• _Screenshot grounding data_:
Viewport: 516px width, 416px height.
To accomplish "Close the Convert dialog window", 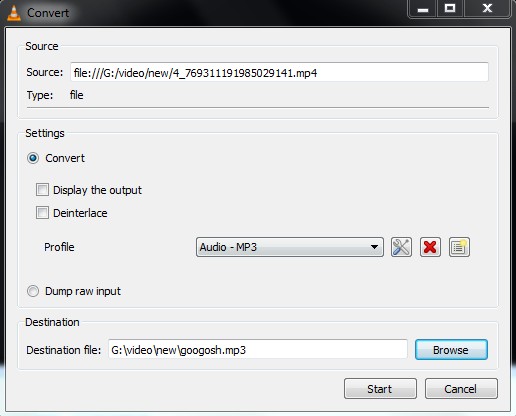I will (x=487, y=9).
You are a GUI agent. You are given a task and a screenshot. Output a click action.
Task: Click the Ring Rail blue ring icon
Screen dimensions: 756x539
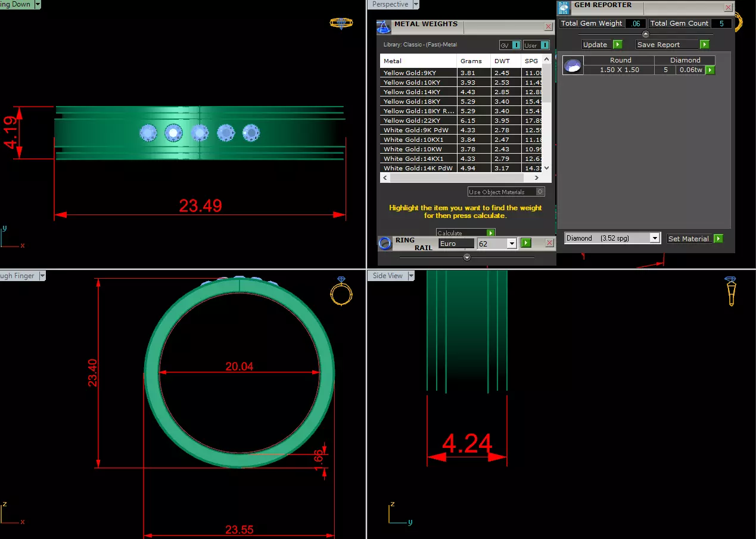point(385,243)
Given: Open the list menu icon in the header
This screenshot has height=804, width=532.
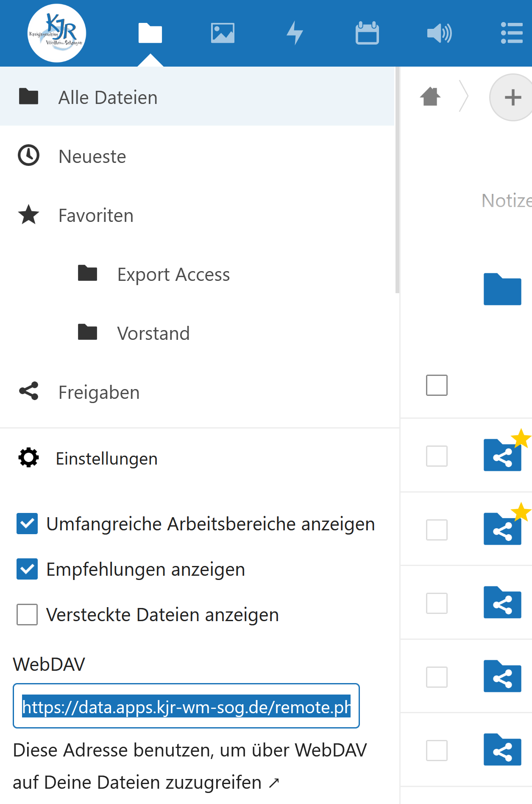Looking at the screenshot, I should (511, 33).
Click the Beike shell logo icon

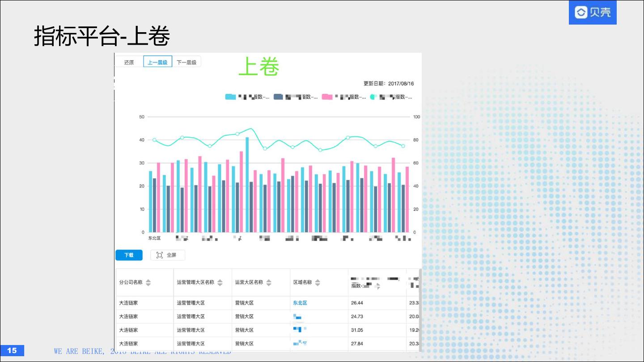(580, 13)
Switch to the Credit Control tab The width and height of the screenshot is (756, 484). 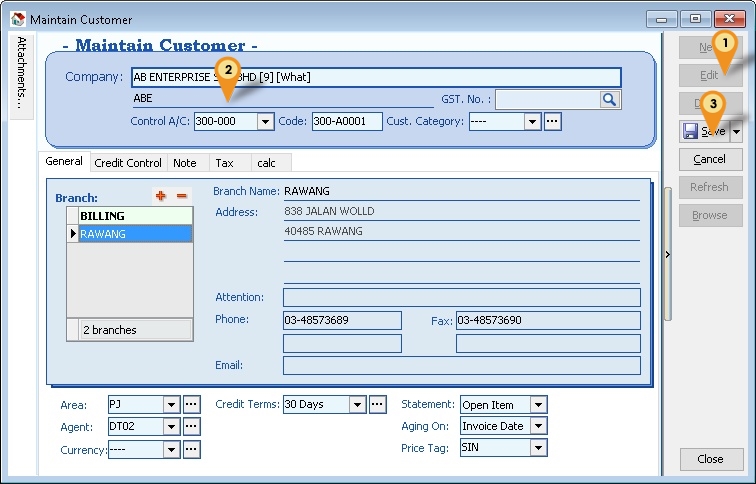(x=128, y=163)
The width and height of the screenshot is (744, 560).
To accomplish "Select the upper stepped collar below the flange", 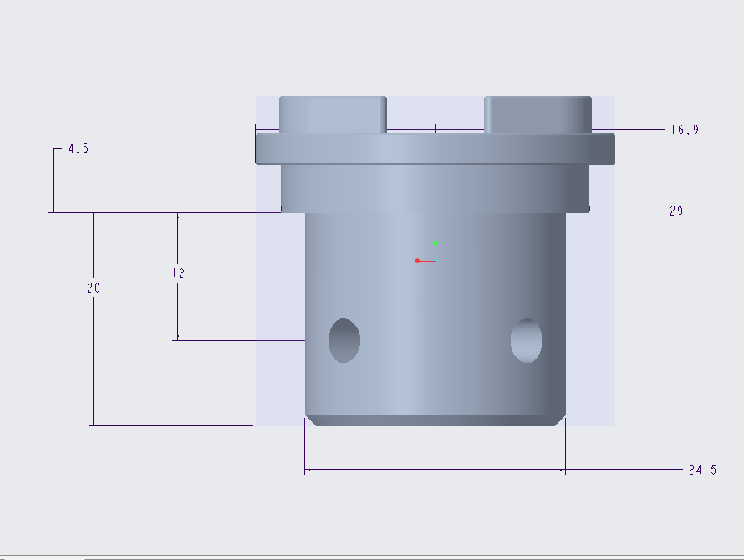I will 435,184.
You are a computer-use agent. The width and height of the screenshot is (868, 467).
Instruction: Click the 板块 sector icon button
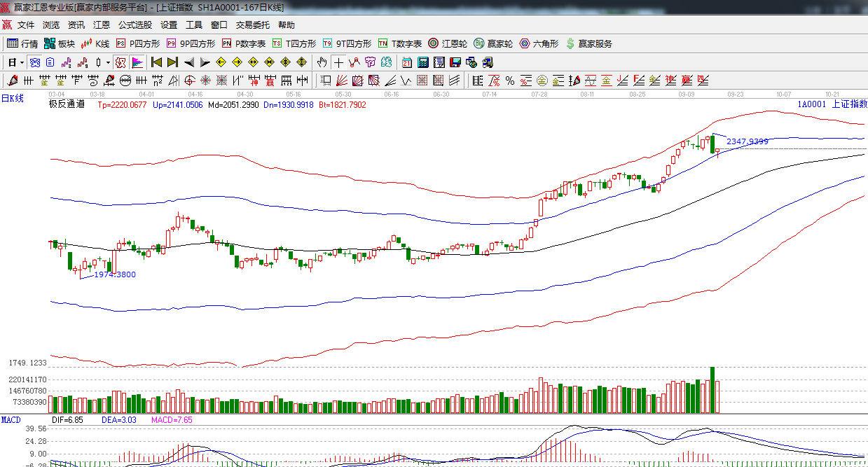[x=59, y=43]
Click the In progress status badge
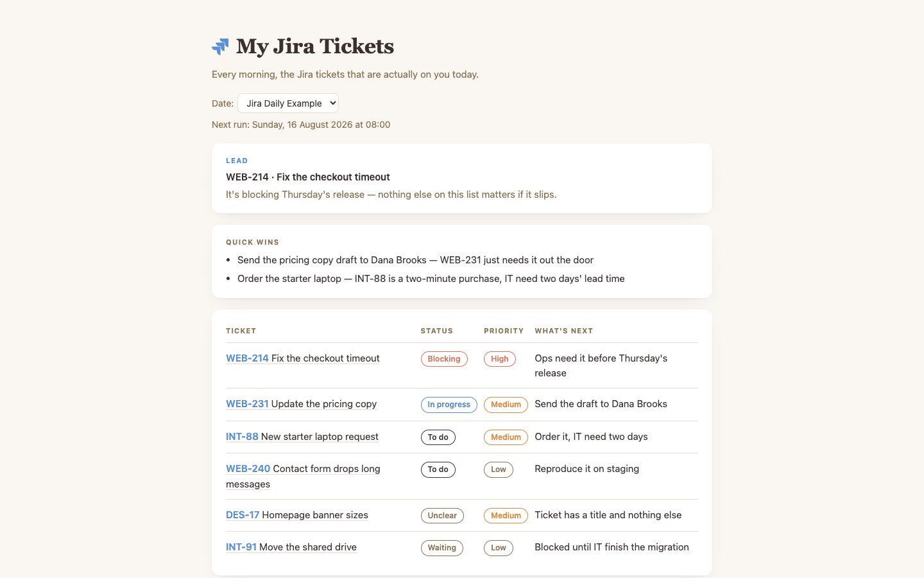This screenshot has height=578, width=924. point(449,405)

• _EXERCISE BRIEF_: Could you write out exactly the lines running from the one with "You are a computer-use" through the last line of the data above, both ends kept, and omit any picture?

• _RESULT_:
You are a computer-use agent. The width and height of the screenshot is (868, 467).
Instruction: Click the 板块 sector icon button
[x=59, y=43]
Click the In progress status badge
This screenshot has height=578, width=924. point(449,405)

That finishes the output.